Cette nouvelle liberté touche tous les pans de notre vie. Du choix de l’école, à celui d’un métier jusqu’à celui de notre partenaire. Pour commencer, la question de l'école est devenue complexe. Les parents cherchent LE bon établissement qui correspondra aux besoins de leur progéniture. Ils se questionnent, dès le plus jeune âge, sur les particularités de celui-ci, afin de lui apporter l'éducation et le soutien le plus adéquat, jusqu'à le soupçonner d’être peut-être HP. Parallèlement, les enfants et les ados décrochent du système scolaire. Ils se questionnent sur le sens de l'école, tout comme leurs parents qui, à travers eux, expriment leur mal-être trop longtemps enfoui.

"La question du sens amène à l'insupportabilité du non-sens. Pourquoi encore aller à l'école ? Quel type d'enseignement ? ", rend compte Anne-Françoise Meulemans. "Après les secondaires, ceux qui faisaient pharmacien parce que papa l'était deviennent une denrée plus rare". On fait le tour du monde, on travaille au Quick, on s'offre une année sabbatique si on en a les moyens. La question du travail, et même du rapport au travail est reportée. D'ailleurs, un travail pour quoi faire ? Pour combien de temps ? Quel est le sens du travail actuellement ? 

"Des multi-diplômés arrêtent leur carrière, parfois même avant de l'avoir commencée et deviennent maîtres Reiki ou massothérapeutes, laissant loin derrière eux des tonnes de bouquins, en quête de sens", ajoute-t-elle. Faire une carrière pendant 30 ans dans la même boîte ne fait plus rêver. Le parcours zigzag est devenu la norme. On questionne la place du travail dans sa vie : est-il pécuniaire, social, structurant, rassurant, une expérience nouvelle, en adéquation avec nos valeurs, utile ?

La vie amoureuse se décline autrement : Tinder, sexfriend, amour libre, polyamour...

Les relations amoureuses n’échappent évidemment pas à cette grande remise en question. Les couples se séparent, les ex vivent ensemble. La définition du couple est plurielle. Est-il parental, conjugal, amical, sexuel, passionnel, et pour combien de temps ? La question du genre a émergé, et des souffrances jusqu'ici écrasées par l'interdit et la culpabilité sont sorties de l’ombre. Dès lors, le choix se pose : quel genre, quelle expression, quelle identité ? LGBTQIA+ n'en sont que les premières lettres de l'alphabet. La sexualité s'exprime dans de multiples facettes, ou ne s'exprime pas car elle n'est tout simplement pas intéressée. La société déborde de points d'interrogation. Quand une tentative de définition émerge, elle devient presque aussitôt obsolète tant la vitesse des idées s'accélère. 

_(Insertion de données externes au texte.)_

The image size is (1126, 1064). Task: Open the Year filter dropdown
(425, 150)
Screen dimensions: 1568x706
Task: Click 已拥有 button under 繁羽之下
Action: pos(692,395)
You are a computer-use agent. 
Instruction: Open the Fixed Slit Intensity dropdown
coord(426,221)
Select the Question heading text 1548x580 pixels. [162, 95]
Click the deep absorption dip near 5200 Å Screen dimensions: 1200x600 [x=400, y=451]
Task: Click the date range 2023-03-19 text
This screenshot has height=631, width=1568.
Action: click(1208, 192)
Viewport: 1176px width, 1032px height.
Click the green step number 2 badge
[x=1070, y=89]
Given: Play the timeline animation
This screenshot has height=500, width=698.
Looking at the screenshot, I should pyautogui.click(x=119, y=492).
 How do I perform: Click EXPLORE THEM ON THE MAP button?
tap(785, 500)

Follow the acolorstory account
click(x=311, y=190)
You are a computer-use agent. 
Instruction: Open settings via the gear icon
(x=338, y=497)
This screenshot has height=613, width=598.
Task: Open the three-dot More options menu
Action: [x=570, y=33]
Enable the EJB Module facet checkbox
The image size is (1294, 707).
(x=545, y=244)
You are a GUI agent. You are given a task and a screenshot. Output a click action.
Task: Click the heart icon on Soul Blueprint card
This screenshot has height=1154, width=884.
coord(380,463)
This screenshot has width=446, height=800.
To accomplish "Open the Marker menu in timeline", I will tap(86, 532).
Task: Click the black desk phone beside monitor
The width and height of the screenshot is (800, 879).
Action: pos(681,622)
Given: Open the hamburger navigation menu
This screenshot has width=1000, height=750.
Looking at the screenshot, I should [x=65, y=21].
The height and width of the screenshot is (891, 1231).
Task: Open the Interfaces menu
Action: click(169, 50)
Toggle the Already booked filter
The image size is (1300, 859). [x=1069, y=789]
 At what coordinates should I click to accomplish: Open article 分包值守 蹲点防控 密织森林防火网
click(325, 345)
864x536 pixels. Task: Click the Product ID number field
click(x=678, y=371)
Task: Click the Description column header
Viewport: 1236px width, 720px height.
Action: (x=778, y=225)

Trop de choix tue le choix 

Face à la surenchère de choix, la seule issue possible est la crise, qui, dans le meilleur des cas, peut générer des opportunités, et dans le pire, des bugs. Car il ne s'agit pas simplement de faire un choix mais de faire le bon choix. Pour les plus éclairés, les plus sensibles, les plus perfectionnistes, ce champ infini des possibles peut provoquer une véritable paralysie. En découle une inévitable surcharge mentale pour celui ou celle qui craint de prendre la mauvaise décision. Avec une note positive tout de même. "Il n'y a pas de mauvais choix. Il faut devenir magicien, pratiquer l'alchimie, transmuter un 'mauvais choix' en une pépite, une note de couleur, se laisser surprendre, rebondir, s'amuser, relativiser, et se renforcer à chaque mauvais choix", conclut l'experte. 

Bref, le choix amène des névroses nouvelles. Mais l'absence de choix, aussi confortable soit-il, nous limite et nous empêche de nous connaître. "La liberté explose et efface les limites. Elle est tellement vertigineuse qu’il faut être bien musclé pour pouvoir l'appréhender et ainsi... vivre l'insupportable légèreté du choix", conclut-elle.